Stored data:
********************
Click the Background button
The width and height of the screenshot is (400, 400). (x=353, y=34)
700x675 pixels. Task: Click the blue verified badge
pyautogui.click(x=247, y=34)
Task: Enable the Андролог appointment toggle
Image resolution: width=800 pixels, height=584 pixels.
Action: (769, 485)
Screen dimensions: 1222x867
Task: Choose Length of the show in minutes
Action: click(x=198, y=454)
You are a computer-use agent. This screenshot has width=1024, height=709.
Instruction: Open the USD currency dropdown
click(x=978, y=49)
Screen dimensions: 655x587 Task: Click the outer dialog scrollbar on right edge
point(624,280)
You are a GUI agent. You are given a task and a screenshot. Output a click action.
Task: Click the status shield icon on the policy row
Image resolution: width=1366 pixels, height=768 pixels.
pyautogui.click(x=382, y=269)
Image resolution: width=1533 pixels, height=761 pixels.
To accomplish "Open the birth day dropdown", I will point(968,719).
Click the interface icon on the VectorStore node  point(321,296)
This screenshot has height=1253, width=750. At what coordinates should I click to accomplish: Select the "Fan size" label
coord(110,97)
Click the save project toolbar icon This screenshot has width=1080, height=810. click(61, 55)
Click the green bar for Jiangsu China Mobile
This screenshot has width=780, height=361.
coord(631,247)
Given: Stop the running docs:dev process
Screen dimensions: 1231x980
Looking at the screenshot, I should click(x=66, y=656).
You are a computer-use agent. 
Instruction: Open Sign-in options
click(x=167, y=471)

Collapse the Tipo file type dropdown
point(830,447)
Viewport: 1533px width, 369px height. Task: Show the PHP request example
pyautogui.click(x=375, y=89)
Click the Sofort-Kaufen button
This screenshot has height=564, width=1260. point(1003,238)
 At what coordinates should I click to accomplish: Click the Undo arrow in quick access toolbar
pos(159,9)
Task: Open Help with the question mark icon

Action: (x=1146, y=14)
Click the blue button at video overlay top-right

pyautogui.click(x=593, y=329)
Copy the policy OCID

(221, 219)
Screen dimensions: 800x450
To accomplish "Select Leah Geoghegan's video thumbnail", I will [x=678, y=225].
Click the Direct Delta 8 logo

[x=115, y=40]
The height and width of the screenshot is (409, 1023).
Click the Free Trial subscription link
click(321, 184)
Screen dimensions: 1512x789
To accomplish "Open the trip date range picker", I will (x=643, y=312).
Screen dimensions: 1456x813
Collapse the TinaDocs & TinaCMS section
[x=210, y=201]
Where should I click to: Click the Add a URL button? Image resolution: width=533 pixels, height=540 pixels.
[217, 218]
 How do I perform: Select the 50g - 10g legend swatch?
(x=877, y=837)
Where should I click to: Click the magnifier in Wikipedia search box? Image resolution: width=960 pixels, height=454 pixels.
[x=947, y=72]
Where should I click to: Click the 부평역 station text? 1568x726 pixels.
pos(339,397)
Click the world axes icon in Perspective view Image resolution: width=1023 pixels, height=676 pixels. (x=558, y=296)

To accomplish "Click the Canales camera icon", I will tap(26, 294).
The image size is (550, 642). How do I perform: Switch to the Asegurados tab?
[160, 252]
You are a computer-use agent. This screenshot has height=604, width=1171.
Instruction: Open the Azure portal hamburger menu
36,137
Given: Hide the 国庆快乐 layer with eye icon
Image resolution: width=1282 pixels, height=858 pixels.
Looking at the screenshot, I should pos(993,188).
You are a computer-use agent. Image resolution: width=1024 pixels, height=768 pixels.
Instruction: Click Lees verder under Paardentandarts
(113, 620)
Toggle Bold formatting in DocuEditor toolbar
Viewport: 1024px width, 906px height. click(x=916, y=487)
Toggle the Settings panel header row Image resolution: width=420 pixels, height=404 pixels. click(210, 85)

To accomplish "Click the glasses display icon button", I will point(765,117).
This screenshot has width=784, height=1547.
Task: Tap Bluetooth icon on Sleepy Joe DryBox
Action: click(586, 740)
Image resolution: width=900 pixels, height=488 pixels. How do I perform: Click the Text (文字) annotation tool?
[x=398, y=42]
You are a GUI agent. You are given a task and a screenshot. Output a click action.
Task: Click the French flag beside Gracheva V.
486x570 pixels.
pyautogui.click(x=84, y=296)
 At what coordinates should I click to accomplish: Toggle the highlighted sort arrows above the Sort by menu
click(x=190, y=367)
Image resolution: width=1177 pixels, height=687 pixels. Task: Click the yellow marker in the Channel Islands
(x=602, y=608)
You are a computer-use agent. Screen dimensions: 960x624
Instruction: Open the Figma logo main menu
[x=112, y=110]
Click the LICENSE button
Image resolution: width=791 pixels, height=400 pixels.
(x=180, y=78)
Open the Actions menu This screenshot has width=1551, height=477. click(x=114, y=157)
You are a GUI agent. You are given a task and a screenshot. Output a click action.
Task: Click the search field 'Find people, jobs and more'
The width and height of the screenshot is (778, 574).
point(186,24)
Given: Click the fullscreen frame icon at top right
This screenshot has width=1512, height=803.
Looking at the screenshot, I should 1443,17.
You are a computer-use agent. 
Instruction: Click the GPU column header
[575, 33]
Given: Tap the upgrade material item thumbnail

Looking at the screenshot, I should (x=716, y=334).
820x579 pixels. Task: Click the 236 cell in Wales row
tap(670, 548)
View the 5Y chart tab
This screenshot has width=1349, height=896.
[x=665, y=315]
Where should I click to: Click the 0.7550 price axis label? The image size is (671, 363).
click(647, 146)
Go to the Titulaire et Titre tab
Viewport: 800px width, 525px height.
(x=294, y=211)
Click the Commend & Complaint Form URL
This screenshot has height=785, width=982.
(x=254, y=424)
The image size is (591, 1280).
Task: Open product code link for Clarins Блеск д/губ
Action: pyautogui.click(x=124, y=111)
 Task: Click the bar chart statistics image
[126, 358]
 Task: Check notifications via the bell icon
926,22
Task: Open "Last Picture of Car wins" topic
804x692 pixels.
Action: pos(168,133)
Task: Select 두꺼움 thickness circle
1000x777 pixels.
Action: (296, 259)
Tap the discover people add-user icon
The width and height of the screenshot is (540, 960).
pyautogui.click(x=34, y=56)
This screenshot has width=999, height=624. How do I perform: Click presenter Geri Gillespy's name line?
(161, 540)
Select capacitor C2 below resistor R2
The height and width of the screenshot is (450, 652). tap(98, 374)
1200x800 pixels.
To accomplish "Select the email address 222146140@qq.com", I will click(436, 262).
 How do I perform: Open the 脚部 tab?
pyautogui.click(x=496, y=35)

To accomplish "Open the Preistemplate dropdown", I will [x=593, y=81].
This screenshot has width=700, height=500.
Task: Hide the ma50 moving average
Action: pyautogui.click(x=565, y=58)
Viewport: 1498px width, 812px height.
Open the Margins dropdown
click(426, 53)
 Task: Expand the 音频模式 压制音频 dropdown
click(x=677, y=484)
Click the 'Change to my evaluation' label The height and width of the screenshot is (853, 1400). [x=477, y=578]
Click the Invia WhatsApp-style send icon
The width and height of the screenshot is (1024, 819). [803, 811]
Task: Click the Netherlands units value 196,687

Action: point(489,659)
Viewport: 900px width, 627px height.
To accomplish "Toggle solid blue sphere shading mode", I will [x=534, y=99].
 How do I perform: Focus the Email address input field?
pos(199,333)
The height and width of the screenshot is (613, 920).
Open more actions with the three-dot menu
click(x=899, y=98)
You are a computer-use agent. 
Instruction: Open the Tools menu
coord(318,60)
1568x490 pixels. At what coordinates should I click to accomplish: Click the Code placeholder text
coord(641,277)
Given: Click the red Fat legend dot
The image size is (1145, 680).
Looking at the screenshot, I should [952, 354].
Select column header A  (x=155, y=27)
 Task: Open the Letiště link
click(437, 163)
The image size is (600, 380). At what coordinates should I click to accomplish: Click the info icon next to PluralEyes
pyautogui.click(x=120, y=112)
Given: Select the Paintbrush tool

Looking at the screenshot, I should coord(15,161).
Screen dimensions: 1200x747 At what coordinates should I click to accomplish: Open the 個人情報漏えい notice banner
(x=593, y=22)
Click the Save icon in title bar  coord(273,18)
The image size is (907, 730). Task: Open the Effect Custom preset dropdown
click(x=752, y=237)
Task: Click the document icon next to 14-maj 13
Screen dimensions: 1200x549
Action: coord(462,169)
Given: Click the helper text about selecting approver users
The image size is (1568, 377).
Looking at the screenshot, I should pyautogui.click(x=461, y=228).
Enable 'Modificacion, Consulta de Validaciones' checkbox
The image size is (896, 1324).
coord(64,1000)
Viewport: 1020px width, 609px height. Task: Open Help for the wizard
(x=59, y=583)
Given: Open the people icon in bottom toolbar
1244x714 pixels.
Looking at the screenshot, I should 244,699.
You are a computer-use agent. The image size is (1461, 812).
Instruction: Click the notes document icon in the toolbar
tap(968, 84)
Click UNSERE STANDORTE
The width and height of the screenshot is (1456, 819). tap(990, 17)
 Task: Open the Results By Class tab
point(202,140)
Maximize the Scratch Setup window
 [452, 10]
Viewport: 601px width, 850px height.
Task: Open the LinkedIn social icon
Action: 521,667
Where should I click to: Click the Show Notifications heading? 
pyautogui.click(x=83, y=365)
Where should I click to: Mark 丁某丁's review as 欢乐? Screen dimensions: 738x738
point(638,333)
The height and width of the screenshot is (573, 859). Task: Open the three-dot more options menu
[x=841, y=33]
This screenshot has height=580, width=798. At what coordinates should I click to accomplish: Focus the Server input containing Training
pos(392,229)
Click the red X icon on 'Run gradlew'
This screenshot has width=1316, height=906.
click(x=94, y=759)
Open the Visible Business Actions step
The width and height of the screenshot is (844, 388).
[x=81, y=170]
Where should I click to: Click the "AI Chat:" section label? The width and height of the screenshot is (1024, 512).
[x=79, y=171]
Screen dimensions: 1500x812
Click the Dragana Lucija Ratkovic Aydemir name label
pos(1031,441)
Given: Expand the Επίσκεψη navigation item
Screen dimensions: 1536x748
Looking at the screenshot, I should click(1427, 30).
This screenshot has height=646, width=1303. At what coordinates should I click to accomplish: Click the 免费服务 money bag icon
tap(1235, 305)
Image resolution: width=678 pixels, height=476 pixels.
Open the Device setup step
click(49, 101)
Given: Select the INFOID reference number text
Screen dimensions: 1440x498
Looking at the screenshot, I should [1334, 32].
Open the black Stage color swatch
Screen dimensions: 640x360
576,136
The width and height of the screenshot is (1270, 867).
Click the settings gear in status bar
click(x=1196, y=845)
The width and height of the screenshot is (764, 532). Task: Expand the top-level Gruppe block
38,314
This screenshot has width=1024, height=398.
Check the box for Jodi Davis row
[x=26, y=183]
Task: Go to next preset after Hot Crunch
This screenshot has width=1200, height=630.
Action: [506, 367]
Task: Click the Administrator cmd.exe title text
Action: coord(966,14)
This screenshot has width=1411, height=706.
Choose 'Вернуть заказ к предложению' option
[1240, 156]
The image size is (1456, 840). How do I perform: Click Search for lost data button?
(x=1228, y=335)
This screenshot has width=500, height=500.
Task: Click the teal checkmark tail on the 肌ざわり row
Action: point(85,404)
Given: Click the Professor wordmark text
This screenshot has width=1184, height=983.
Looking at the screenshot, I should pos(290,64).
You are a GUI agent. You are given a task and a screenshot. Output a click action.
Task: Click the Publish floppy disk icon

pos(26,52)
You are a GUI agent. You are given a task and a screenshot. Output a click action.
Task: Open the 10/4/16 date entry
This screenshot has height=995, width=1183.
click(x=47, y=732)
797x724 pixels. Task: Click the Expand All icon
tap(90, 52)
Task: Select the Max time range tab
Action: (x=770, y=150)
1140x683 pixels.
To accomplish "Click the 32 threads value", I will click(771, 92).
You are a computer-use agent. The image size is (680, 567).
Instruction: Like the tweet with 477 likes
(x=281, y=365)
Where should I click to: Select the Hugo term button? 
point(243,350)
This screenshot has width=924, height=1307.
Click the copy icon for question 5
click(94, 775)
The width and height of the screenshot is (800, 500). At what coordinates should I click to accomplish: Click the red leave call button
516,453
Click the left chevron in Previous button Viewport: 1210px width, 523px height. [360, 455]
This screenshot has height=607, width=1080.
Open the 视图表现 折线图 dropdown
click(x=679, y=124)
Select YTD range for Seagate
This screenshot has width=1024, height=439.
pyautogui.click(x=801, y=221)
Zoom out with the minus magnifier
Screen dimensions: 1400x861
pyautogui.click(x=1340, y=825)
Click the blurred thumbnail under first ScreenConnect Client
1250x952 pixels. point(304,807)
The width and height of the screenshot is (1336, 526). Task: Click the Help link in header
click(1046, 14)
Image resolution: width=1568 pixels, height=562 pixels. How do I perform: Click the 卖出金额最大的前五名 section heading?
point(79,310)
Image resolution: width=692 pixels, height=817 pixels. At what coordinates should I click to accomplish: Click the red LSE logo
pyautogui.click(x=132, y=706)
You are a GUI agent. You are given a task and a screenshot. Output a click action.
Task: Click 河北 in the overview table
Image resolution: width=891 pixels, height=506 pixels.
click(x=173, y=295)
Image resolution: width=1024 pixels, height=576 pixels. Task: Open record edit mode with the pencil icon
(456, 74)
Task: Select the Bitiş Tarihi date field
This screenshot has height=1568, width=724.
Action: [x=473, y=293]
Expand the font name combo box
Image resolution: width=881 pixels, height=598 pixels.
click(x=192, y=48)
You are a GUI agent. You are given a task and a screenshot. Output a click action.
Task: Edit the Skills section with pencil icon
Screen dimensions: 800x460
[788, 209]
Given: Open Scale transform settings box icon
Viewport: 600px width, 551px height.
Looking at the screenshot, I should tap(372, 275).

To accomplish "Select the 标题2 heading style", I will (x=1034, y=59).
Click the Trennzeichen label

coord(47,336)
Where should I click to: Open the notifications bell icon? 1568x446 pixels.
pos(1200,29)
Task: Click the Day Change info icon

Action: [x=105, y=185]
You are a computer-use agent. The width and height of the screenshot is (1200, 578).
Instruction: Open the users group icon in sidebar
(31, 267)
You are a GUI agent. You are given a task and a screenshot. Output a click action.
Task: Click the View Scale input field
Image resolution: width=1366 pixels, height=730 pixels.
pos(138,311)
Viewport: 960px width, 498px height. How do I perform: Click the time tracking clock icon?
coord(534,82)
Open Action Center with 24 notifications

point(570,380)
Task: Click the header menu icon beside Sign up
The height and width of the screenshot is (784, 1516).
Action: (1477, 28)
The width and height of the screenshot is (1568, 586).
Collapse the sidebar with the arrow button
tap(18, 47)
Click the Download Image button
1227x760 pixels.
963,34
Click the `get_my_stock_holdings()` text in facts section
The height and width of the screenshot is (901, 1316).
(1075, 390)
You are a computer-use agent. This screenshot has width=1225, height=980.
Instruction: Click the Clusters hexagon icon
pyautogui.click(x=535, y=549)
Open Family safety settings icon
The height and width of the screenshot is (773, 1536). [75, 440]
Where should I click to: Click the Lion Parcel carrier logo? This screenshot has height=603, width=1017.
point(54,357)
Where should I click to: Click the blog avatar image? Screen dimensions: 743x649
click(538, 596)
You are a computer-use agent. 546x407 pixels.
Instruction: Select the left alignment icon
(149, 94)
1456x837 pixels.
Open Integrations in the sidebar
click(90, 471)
********************
TASK GOAL -
Output the lines above exactly, but only those between the line holding "1568x490 pixels. At" and the line holding "Click the Save icon", inclusive.

RESULT -
1568x490 pixels. At what coordinates should I click to accomplish: Click the Code placeholder text
coord(641,277)
Given: Click the red Fat legend dot
The image size is (1145, 680).
Looking at the screenshot, I should [952, 354].
Select column header A  (x=155, y=27)
 Task: Open the Letiště link
click(437, 163)
The image size is (600, 380). At what coordinates should I click to accomplish: Click the info icon next to PluralEyes
pyautogui.click(x=120, y=112)
Given: Select the Paintbrush tool

Looking at the screenshot, I should coord(15,161).
Screen dimensions: 1200x747 At what coordinates should I click to accomplish: Open the 個人情報漏えい notice banner
(x=593, y=22)
Click the Save icon in title bar  coord(273,18)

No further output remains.